In addition to the well known risks of lending to Italian museum-organised exhibitions and the inherent risks that might be foreseen in importing pictures into Italy (risk of notification, etc.), there may now be added the unreliability of Italian insurers.
Lenders from overseas should be warned that, although the policies issued by Italian government museums purport to be on a nail-to-nail declared value basis, in the event of misfortune and a claim, you have little security that you will receive prompt, indeed any, satisfaction. I am writing from bitter experience.
In the one case, a valuable period frame was damaged and restored at our insistence in the UK. The claim was filed with the superintendent who had organised the exhibition and this was referred to his insurers (Assitalia, Pesaro office). The office declined to reply or to send a claim form or to nominate an adjuster. Repeated correspondence, either with the insurer or with the office or, indeed, by our legal representatives in Italy has failed to evince even a nominal reply. It seems that Assitalia’s tactic is to stonewall any claim with silence in the hope that it will go away.
In the second case, an important baroque painting loaned to a different national institution was damaged due to negligence during the hanging of the exhibition. Two years later the insurer (this time, RAS) has the gall to try to dispute the basis of valuation on which the painting was insured in the first instance for its agreed value. In this instance the painting had been on loan to a US public institution for the same figure for some time prior to the Italian exhibition.
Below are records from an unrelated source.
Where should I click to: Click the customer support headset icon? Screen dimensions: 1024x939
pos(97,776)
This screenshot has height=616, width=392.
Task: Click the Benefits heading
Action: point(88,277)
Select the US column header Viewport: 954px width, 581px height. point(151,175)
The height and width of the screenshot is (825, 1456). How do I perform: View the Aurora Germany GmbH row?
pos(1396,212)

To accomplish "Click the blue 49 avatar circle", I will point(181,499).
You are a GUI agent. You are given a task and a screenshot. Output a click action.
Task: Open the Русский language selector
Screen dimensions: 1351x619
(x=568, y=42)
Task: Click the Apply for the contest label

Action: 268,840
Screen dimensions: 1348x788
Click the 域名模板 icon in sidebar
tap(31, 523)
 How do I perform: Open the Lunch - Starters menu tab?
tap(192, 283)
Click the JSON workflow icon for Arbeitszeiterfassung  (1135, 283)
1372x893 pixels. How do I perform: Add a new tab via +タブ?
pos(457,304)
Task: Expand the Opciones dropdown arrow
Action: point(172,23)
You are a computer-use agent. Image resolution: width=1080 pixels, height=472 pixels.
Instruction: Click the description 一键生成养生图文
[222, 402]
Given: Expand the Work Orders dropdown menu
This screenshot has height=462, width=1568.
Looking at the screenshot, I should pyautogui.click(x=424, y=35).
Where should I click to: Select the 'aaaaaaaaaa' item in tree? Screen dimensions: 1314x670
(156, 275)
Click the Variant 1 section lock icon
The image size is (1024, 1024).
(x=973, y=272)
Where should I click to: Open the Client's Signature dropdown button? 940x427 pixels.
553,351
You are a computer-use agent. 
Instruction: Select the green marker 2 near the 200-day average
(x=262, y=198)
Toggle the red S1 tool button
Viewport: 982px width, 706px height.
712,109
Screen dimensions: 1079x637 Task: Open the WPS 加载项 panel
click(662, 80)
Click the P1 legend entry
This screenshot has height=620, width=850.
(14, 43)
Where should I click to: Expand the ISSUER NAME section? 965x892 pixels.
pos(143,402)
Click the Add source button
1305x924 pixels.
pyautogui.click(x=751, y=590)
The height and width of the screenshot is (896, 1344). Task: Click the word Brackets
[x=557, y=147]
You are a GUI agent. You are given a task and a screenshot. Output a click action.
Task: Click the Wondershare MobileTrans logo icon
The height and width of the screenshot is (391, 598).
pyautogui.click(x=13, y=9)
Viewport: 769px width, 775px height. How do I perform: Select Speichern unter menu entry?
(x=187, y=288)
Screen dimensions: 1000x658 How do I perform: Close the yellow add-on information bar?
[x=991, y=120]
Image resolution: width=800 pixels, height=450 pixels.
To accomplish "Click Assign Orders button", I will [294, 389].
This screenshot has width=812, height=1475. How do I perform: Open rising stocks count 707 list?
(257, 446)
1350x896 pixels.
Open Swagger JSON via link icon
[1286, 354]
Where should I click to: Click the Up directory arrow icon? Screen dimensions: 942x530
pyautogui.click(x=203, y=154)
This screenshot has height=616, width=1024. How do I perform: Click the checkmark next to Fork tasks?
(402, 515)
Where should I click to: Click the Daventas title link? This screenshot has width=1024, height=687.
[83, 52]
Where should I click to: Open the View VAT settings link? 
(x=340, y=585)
Under the circumstances we would draw private lenders’ attention to these deficiencies and would strongly recommend that they do not accept the cover of the nominated Italian insurer, but insist on instituting a separate specific policy for the exhibition issued by their own insurers at the borrower’s expense. The loans should not be insured under the terms of the lender’s block policy since, in the event of a claim in Italy, this would impact on the lender’s claim record. However, if a separate policy is instituted for the specific exhibition, the lender’s claim record will not be prejudiced.
Of course, this will have the effect of driving up the cost of borrowing for Italian institutions, but this is a small price to pay when the lender knows that in the event of damage occurring he will actually receive satisfaction.